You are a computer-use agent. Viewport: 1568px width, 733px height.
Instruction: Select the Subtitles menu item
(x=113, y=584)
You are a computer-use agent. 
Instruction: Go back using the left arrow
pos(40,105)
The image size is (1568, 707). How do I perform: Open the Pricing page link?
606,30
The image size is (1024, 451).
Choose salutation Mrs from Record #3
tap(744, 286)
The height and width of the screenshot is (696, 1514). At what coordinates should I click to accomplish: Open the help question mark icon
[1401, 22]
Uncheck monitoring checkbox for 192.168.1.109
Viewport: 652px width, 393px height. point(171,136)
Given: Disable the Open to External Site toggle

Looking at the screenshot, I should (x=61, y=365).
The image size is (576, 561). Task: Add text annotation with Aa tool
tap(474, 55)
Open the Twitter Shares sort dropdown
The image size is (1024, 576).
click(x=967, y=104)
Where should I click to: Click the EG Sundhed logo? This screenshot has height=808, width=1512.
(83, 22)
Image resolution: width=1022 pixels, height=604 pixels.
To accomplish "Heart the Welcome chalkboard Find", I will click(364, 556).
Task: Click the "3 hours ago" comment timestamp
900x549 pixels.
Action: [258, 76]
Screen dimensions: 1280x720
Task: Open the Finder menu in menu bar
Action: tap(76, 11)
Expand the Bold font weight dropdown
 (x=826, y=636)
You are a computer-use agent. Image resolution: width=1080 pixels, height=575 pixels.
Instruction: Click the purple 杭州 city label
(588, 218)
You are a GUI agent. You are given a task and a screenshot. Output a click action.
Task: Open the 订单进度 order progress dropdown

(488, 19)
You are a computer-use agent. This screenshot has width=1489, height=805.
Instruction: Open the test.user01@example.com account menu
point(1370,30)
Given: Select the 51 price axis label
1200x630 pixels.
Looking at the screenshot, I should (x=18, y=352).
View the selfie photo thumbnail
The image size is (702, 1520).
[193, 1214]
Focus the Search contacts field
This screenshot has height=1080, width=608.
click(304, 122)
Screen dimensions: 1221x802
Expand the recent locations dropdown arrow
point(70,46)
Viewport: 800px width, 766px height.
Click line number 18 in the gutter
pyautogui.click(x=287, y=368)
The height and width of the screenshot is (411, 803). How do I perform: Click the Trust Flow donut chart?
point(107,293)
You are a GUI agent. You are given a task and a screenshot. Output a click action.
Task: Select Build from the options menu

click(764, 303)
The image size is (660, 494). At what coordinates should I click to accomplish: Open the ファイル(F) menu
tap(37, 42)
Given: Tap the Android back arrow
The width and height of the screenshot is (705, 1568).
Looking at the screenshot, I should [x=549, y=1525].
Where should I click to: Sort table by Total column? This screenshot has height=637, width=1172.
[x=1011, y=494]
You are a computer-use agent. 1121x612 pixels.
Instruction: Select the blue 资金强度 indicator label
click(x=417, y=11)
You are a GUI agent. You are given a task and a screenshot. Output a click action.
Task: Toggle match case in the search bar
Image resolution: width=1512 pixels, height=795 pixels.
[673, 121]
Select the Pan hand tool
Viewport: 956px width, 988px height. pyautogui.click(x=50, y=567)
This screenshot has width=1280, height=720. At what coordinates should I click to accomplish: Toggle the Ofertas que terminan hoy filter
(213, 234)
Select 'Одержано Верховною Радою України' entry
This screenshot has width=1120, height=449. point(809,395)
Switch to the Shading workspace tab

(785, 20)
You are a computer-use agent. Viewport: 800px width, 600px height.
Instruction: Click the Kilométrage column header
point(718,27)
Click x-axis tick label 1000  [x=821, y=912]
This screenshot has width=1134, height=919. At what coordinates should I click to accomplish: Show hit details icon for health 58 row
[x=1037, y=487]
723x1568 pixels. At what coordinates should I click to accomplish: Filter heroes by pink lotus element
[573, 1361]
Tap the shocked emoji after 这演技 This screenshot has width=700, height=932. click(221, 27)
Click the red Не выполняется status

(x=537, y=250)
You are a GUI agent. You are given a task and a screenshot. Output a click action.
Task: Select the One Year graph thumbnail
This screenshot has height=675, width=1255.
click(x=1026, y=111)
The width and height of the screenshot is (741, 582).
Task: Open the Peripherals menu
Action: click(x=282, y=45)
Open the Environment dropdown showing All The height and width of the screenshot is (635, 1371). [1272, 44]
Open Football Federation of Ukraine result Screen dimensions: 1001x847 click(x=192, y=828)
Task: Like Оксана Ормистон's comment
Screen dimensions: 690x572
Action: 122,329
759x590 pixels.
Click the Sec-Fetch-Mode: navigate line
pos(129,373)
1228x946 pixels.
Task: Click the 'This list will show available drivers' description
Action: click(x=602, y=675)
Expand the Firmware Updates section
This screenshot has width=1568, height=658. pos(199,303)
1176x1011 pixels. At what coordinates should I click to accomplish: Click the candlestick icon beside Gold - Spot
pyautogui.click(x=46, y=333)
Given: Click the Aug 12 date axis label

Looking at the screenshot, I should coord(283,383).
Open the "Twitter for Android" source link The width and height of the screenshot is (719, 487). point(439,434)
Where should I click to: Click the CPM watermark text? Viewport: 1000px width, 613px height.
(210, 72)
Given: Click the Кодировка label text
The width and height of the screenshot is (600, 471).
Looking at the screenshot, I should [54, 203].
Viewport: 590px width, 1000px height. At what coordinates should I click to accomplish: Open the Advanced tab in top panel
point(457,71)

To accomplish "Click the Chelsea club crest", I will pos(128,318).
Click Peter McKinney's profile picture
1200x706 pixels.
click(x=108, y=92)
----
(WORK TO COMPLETE) Scan the data above and copy each line containing the word "computer".

(SOLVED PROBLEM)
You are a computer-use agent. Viewport: 1568px width, 733px height.
You are a computer-use agent. 
You are a computer-use agent. Image resolution: width=1080 pixels, height=575 pixels.
You are a computer-use agent. This screenshot has width=1489, height=805.
You are a computer-use agent. 1121x612 pixels.
You are a computer-use agent. Viewport: 800px width, 600px height.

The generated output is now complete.